Three Bikes Waiting for the Shuttle After the Evacuations

The crash occurred right next to a dairy, and one of the workers came over to see if he could help. Margaret asked him if he would drive Bill and her to Linden to their car. Bill didn’t think he needed an ambulance and they wanted to go to Kaiser. I learned from Margaret that the dairyman was really nice and would not take money offered. So they brought him a Fruit Bowl pie later to thank him.

G Man appeared conscious the whole time, but he was confused and the ambulance took him to the county hospital to evaluate his head injury. Once our riders were taken car of, the rest of us took care of the logistics.

Russ rode back to Linden to get his truck. He then drove the 9 miles to the crash site to pick up the 3 bikes, and took them to my house for temporary storage. I rode home, and the rest of the group returned to Linden. Paul B and Dr. Paul R (3 Pauls’ on this ride!) live in Linden, and Paul B had the foresight to retrieve G Man’s car keys before he was loaded into the ambulance. He moved the car to his driveway.

Paul B and I got cleaned up, had a bite to eat and headed down to the county hospital about 1 pm. We left G Man’s car at my house. We had learned from G Man that the brain scan showed no damage. Whether it characterized his brain as ‘normal’ is unclear.

We only had to wait about 90 minutes at the ER. G Man came out of the trauma center moving slowly and talking rapidly. “I don’t remember anything. I don’t remember the crash, I don’t remember talking to anybody, I don’t remember being loaded into the ambulance”. We drove back to my house and put G Man’s bike in his car. There was no chance we were going to let him drive to Galt, so Paul B drove G Man’s car and I drove mine and we took him home. G Man did not argue; he thought the shuttle service was a good idea given his current state.

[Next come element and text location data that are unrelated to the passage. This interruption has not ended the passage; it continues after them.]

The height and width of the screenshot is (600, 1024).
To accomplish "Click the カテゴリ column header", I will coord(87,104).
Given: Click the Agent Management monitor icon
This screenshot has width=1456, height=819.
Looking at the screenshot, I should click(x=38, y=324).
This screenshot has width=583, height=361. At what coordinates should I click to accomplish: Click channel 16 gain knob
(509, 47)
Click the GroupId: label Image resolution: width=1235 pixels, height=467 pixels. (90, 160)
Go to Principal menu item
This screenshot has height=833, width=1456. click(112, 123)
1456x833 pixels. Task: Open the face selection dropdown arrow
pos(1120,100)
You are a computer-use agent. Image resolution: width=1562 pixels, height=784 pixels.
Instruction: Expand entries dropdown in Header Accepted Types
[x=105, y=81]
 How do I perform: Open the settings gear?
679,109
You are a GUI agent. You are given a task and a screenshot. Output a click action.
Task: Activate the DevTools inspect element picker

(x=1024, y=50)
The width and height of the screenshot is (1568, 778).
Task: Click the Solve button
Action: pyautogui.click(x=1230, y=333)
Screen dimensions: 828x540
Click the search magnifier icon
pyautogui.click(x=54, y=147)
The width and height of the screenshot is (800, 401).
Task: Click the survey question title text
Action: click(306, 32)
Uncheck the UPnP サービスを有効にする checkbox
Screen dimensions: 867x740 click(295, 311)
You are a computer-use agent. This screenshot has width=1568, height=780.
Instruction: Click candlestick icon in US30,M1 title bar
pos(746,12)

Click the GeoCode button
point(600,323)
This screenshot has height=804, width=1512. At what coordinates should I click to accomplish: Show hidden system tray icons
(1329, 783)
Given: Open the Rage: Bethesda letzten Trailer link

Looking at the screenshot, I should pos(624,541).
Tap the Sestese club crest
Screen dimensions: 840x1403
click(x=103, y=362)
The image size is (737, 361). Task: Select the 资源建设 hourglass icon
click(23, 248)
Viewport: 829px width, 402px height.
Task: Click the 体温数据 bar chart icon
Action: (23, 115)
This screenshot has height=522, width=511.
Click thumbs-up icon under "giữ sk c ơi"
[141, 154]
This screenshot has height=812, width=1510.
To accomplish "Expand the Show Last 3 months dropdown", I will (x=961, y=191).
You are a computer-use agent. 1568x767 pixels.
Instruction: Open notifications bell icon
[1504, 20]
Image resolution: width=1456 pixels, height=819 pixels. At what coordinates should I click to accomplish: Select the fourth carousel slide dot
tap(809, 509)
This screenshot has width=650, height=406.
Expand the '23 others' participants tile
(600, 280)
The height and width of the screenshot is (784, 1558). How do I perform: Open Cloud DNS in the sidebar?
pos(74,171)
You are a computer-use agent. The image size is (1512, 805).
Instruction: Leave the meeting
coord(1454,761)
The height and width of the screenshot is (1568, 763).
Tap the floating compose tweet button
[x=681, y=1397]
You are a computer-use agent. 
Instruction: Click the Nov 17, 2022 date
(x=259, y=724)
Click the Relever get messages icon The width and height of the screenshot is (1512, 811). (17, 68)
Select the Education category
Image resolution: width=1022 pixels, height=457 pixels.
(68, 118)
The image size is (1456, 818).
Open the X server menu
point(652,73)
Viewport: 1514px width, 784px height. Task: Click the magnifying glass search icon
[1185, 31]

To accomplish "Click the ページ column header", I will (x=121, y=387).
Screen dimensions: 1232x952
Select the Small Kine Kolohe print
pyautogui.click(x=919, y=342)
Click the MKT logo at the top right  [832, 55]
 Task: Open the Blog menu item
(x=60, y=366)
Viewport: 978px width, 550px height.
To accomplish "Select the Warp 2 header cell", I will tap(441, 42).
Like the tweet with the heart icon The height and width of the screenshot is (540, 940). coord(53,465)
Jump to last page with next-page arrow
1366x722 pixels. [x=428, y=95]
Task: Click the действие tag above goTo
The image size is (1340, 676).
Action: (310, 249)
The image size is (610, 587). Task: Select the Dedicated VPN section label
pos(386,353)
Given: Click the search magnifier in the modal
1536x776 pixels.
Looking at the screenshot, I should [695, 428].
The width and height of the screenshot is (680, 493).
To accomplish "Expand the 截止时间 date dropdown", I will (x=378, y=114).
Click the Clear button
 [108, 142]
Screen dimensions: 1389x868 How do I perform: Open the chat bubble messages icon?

G Man was really sore the next day, but he is healing quickly and will be back on his bike soon. Bill won’t. His broken collarbone will not require surgery, but he has been told to immobilize it for at least a month and stay off the bike for 6 to 8 weeks.

Every time there is crash with injuries involving people I know, I ask myself if riding a bike is worth the risks. I could just do indoor cycling with fancy electronic displays and data monitors and achieve all the cardio fitness I need in complete safety. But I always get back on the road.